Australia on Sunday said the Quad member countries have accepted India's position on the Russian attack on Ukraine and that no country would be unhappy as Prime Minister Narendra Modi has been using his contacts to call for an end to the conflict.

Separately, diplomatic sources said India's position on the Russian invasion appeared to be driven by then Prime Minister Jawaharlal Nehru's policy in 1957 that India was not in the business of condemnation and it focusses on creating a space for resolution of conflicts.

The crisis in Ukraine is expected to figure in Modi's virtual summit with Australian Prime Minister Scott Morrison on Monday amid some disquiet in the West over India's position on the conflict.

Unlike its Quad partners -- the US, Japan and Australia -- India has not condemned the Russian invasion of Ukraine and has been maintaining that the crisis should be resolved through dialogue and diplomacy.

"The Quad countries have accepted India's position. We understand that each country has bilateral relationship and it is clear from the comments of the MEA (Ministry of External Affairs) and Prime Minister Modi himself that he has used his contacts to call for the end of the conflict and no country will be unhappy with that," Australian High Commissioner to India Barry O'Farrell told reporters.

The Australian envoy was asked about increasing disquiet in the West over India's position on the Russian invasion of Ukraine and its purchase of discounted crude oil from Russia.

On Friday, Morrison said the situation in Ukraine and its implications for the Indo-Pacific will figure in his virtual summit with Modi.

The diplomatic sources cited above said India's position on Ukraine is reflective of Nehru's policy in 1957 that India was not in the business of condemnation and it was in the business of creating a space for resolving conflicts.
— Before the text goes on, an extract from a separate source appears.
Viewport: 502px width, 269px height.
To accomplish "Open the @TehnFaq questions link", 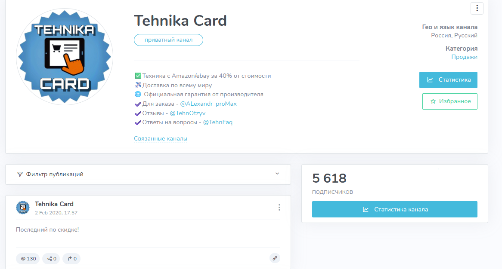I will coord(217,122).
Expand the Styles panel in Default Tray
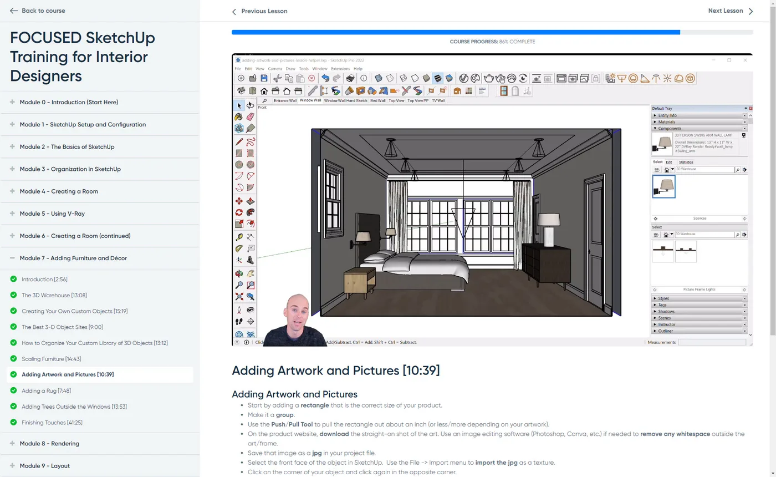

"No one has ever accused India of supporting what is going on in Ukraine. What India seems to be doing is trying to operate within the policy outlined by Nehru 65 years back," said a source.

Referring to Japanese PM Fumio Kishida seeking Modi's cooperation in convincing Russian President Vladimir Putin to maintain a free and open international order, the sources said it reflects India's significance and expectations from it.
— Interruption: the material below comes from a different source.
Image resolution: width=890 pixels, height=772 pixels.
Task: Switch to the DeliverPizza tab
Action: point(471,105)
The situation in Ukraine figured prominently in summit talks between Modi and Kishida on Saturday.

After the talks, Kishida said at a media briefing that the Russian invasion of Ukraine has "shaken" the roots of international order and asserted that attempts to alter the status quo by using force in any region should never be tolerated.

There has been increasing uneasiness in the West over India deciding to purchase discounted crude oil from Russia.
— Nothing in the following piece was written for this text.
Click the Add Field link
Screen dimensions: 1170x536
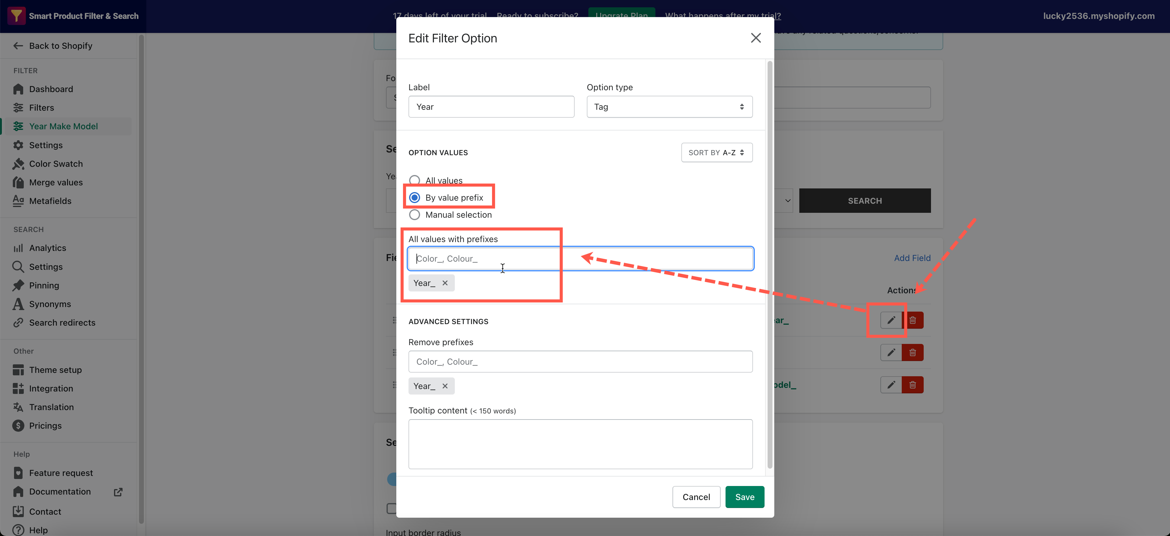pyautogui.click(x=912, y=258)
White House Press Secretary Jen Psaki said on Tuesday said that India taking the Russian offer of discounted crude oil would not be a violation of the US sanctions on Moscow but underlined that countries should also think about "where you want to stand" on the Russian action.

An India-Japan joint statement, issued after talks between Kishida and Modi on Saturday, said the two leaders expressed serious concern over the conflict and pitched for an immediate end to violence and resolution of the situation through dialogue and diplomacy.

After the conflict began, Modi has held three telephonic conversations with Russian President Putin and spoke to Ukrainian President Volodymyr Zelenskyy twice.

On March 3, the leaders of the Quad countries held a virtual meeting to discuss the Ukraine crisis.

A joint readout released by the White House had said that US President Joe Biden, Modi, Morrison and Kishida discussed the ongoing conflict and humanitarian crisis in Ukraine besides assessing its "broader implications".

"They agreed to stand up a new humanitarian assistance and disaster relief mechanism which will enable the Quad to meet future humanitarian challenges in the Indo-Pacific and provide a channel for communication as they each address and respond to the crisis in Ukraine," it said.